• **Your instructions**
Omit every picture and return the rest of the data unaltered.
Recorded data section start
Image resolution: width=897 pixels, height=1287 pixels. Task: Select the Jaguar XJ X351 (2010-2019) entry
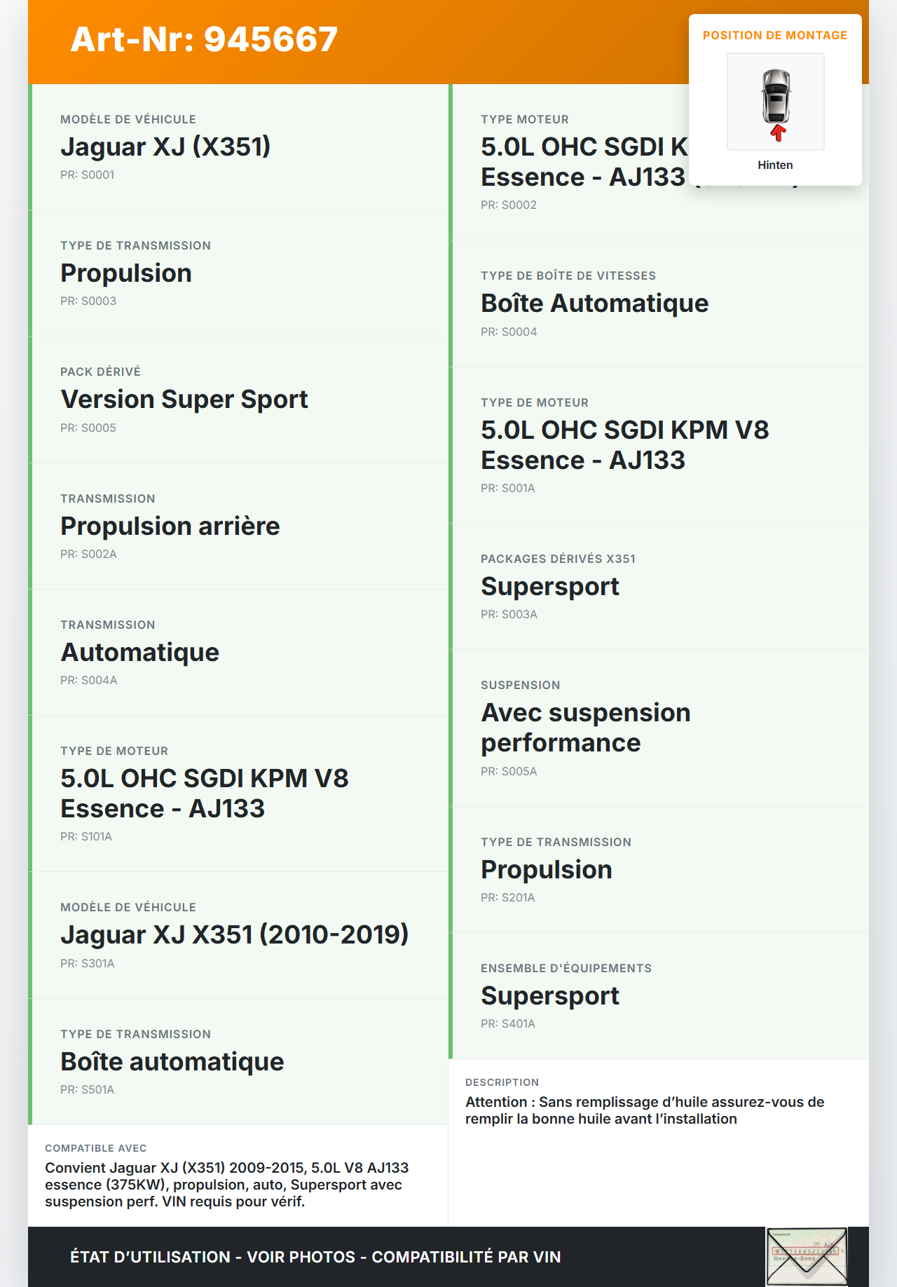[234, 935]
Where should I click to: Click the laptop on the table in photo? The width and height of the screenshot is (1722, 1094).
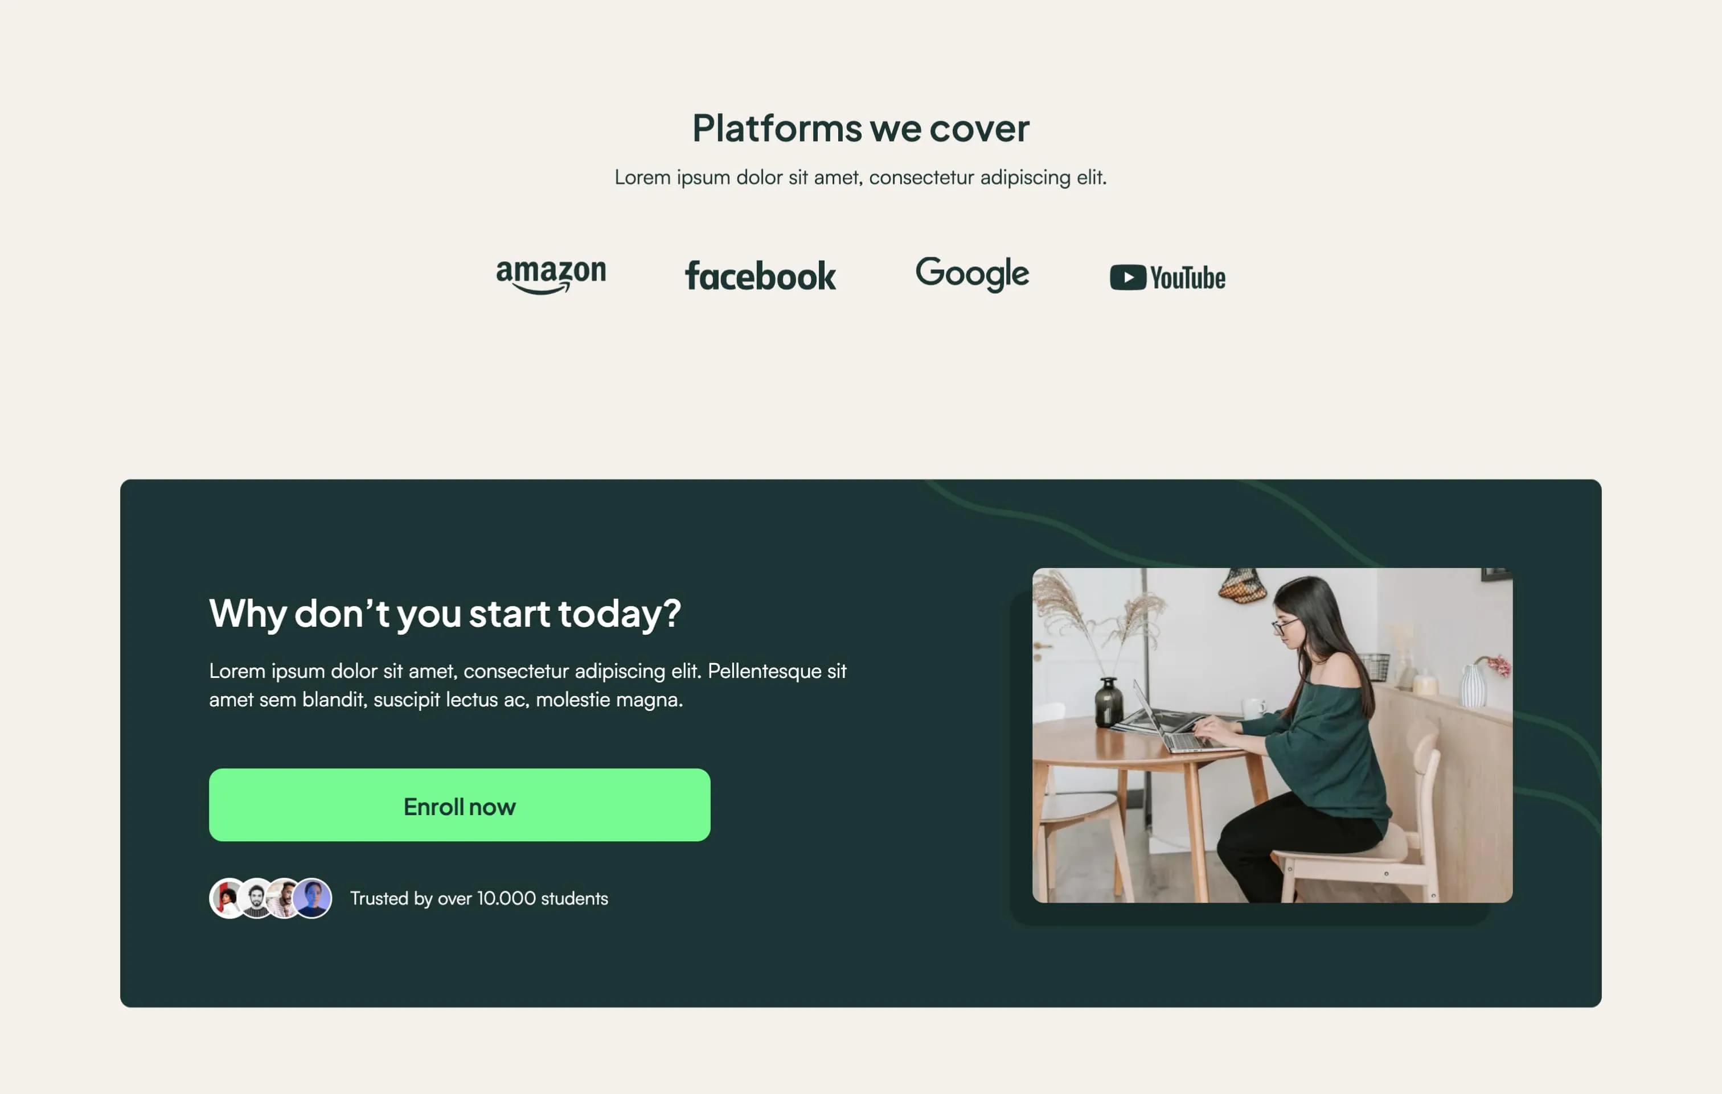(1173, 722)
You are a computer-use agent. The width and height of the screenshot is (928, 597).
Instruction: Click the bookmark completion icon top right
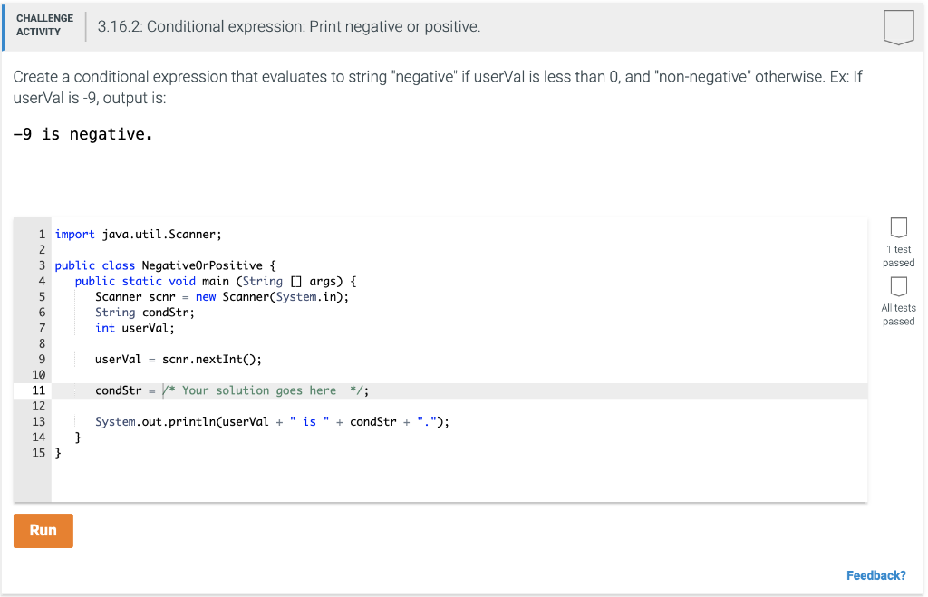point(898,26)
Recorded data section end
• **Your solution**
Image resolution: width=897 pixels, height=1287 pixels. Task: Select the Jaguar XJ X351 (2010-2019) entry
[234, 935]
Where should I click to: Click the laptop on the table in photo? The width and height of the screenshot is (1722, 1094).
(1173, 722)
You are a computer-use agent. The width and height of the screenshot is (928, 597).
Instruction: Click the bookmark completion icon top right
point(898,26)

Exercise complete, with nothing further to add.